Problem description. Copy, word for word, the lines of the entries below between the one with "You are a computer-use" and the one with "Instruction: Expand the Core VIDs row", inclusive, and leave out everything else.

Input material.
···
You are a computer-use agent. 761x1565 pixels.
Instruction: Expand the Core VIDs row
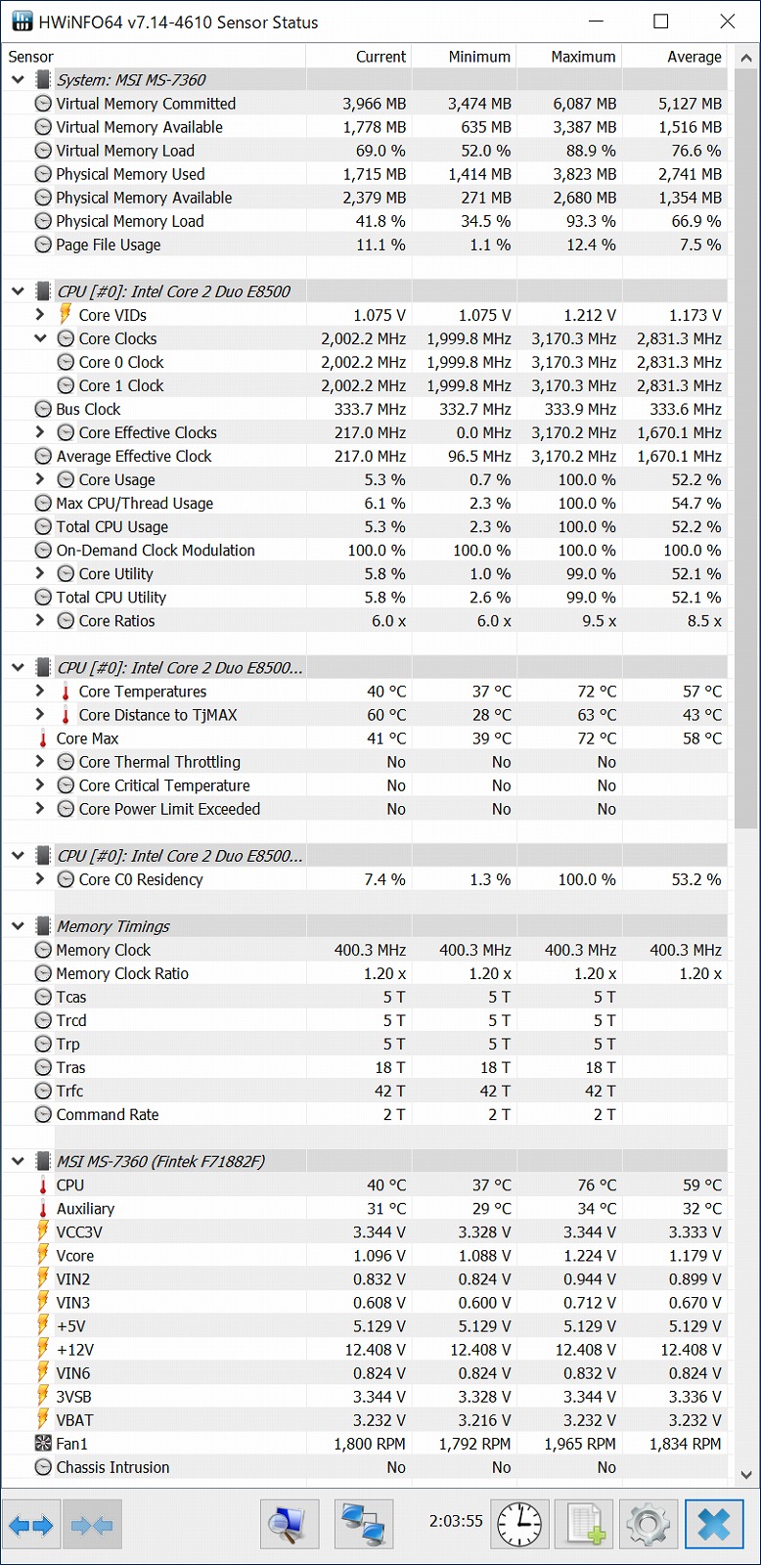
···
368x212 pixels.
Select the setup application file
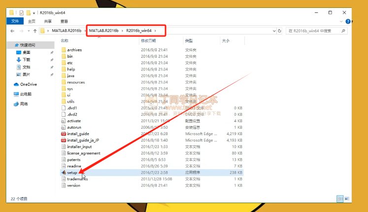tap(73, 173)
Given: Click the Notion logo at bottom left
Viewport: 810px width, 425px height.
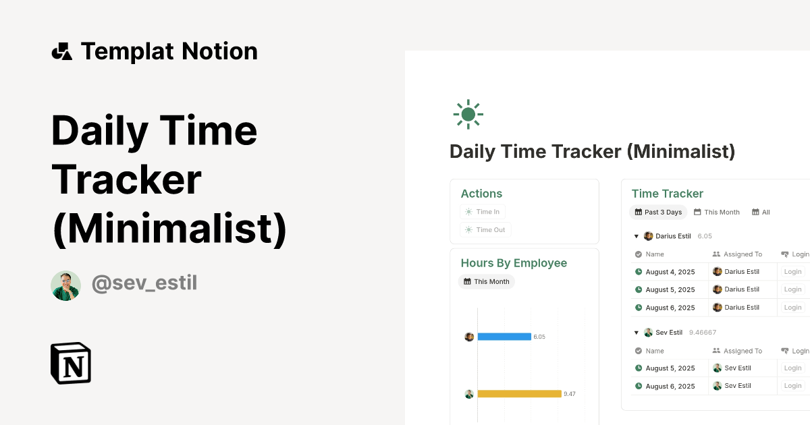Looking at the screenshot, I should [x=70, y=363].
···
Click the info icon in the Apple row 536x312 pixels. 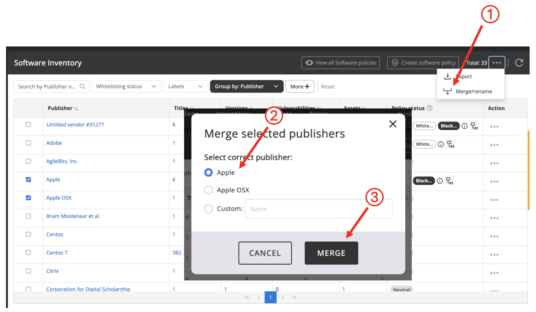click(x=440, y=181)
···
Output below.
You are a computer-use agent. 761x1565 pixels.
Instruction: Expand the Core VIDs row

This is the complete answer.